Пару лет назад в заливе несколько месяцев стоял на якоре большой корабль, корабль из России с рабочими, которые должны были чинить кабель на дне. Они вели сварку под водой, и мне нравилось представлять себе это: словно фейерверк в ускоренной съемке, медленно вспыхивающие искры, которые тотчас затухают, блекнут в темной воде. По ночам весь корабль был освещен, светящиеся гирлянды шли по всему леерному ограждению и трубе, корабль сверкал на черной поверхности воды, точно заброшенный парк-тиволи, с длинными отражениями ламп, окружавшими его корпус, подобно светящемуся нимбу.
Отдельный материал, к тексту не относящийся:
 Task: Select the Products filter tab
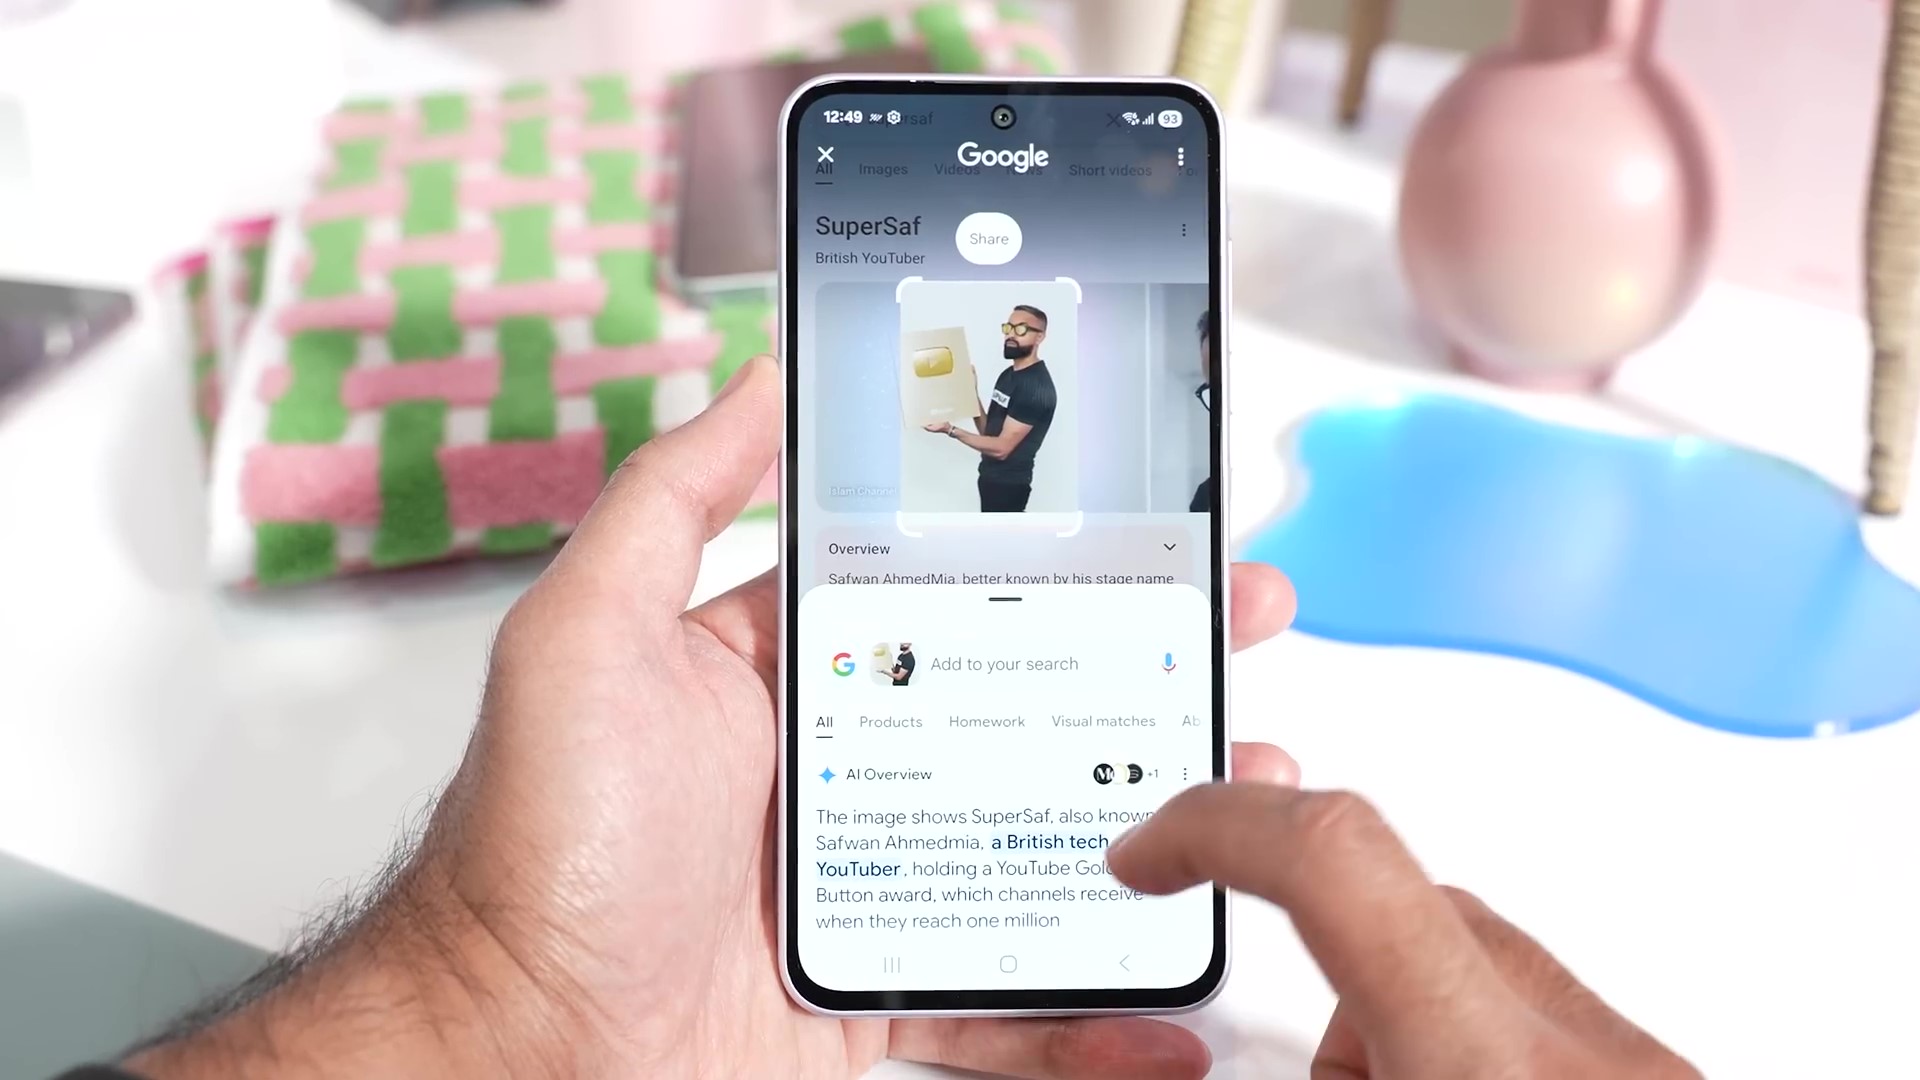tap(891, 720)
Рассказывали, что русские сварщики по вечерам сходили на берег. В самом городе редко, в основном в поселениях по обеим сторонам залива: говорили, что там возросло количество краж со взломом, в чем обвиняли сварщиков. Все украденные велосипеды они собирались отвезти в Россию на продажу.
В пабе гостевой гавани маленького поселка на северной стороне залива сварщики встретились с двумя местными девушками, одна из которых училась в моей гимназии, и в понедельник очень быстро распространился слух: обе девушки отправились со сварщиками на корабль на маленьком катере, который те использовали, чтобы добираться до берега, и на корабле девушки переспали с ними, со всеми, с целой командой русских мужчин, проводивших дни под водой. По мере распространения слуха количество мужчин увеличивалось: сначала их было пять, потом десять, двадцать.
Я представляла себе, что это происходило на палубе: темный теплый летний вечер, обнаженные тела под спокойно сверкающими лампочками, возможно, медленное покачивание от затихающих волн, которые врываются в залив с моря, звук возбуждения, доносящийся по воде до самого берега. Люди с отвращением возмущались, я же считала эту картину красивой.